**Extract:**
:::::

Brussels, (Brussels Morning)- From now on, broadcasting a football match of the Jupiler Pro League will cost cafe owners a lot more. On top of the fixed subscription with Eleven Sports, up to 1,800 euros can be added in so-called operating costs. A few Brussels café bosses fell from the sky, but the sports channel is fighting back. “This is common abroad.” This weekend fifty ‘agents’ from an external company will visit various cafes in Belgium to inform the owners about this, says BRUZZ.
The domestic football league started on July 22. Café bosses who want to broadcast the matches of the Pro League must from now on pay a licence fee to Eleven Sports, the sports channel that bought the rights two years ago. The compensation ranges from 69.95 euros per month for smaller cafes (less than 30 square metres) to 99.95 euros for medium-sized cafes (30 to 100 square metres) and 149.95 euros per month for larger businesses (from 100 square metres). ). For the latter, the annual cost therefore rises to 1,800 euros. This is in addition to the fixed subscription cost of 170 euros per year.

:::::

From the article about cafés broadcasting Pro League matches, list each monthly license fee Eleven Sports charges, along with the café size it applies to.

:::::

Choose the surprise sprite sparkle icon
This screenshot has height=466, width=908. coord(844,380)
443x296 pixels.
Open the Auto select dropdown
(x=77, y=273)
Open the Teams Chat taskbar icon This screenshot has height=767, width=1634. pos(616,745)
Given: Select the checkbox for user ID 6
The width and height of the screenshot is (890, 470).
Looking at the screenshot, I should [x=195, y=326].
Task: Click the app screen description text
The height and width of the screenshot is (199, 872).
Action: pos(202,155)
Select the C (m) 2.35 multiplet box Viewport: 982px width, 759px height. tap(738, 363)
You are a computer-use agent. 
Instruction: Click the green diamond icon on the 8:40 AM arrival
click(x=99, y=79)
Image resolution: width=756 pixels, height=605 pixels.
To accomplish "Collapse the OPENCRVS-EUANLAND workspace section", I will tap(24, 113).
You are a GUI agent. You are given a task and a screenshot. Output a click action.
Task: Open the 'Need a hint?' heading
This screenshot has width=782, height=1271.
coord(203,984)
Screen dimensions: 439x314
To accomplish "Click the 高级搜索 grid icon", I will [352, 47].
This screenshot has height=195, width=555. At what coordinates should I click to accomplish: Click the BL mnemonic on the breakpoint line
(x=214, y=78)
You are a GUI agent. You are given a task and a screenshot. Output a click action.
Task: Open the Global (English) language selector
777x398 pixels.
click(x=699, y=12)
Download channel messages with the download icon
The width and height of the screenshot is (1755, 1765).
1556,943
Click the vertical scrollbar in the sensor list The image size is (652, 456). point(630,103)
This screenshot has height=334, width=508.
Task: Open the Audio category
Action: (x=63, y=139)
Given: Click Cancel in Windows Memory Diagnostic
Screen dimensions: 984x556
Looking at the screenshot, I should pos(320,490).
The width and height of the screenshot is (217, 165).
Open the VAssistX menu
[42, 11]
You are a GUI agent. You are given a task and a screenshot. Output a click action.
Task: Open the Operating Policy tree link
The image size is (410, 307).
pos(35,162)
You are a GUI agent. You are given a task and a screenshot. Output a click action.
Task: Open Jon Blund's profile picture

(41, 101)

:::::

**Result of this task:**
- 69.95 euros per month: smaller cafes (less than 30 square meters)
- 99.95 euros per month: medium-sized cafes (30 to 100 square meters)
- 149.95 euros per month: larger businesses (from 100 square meters)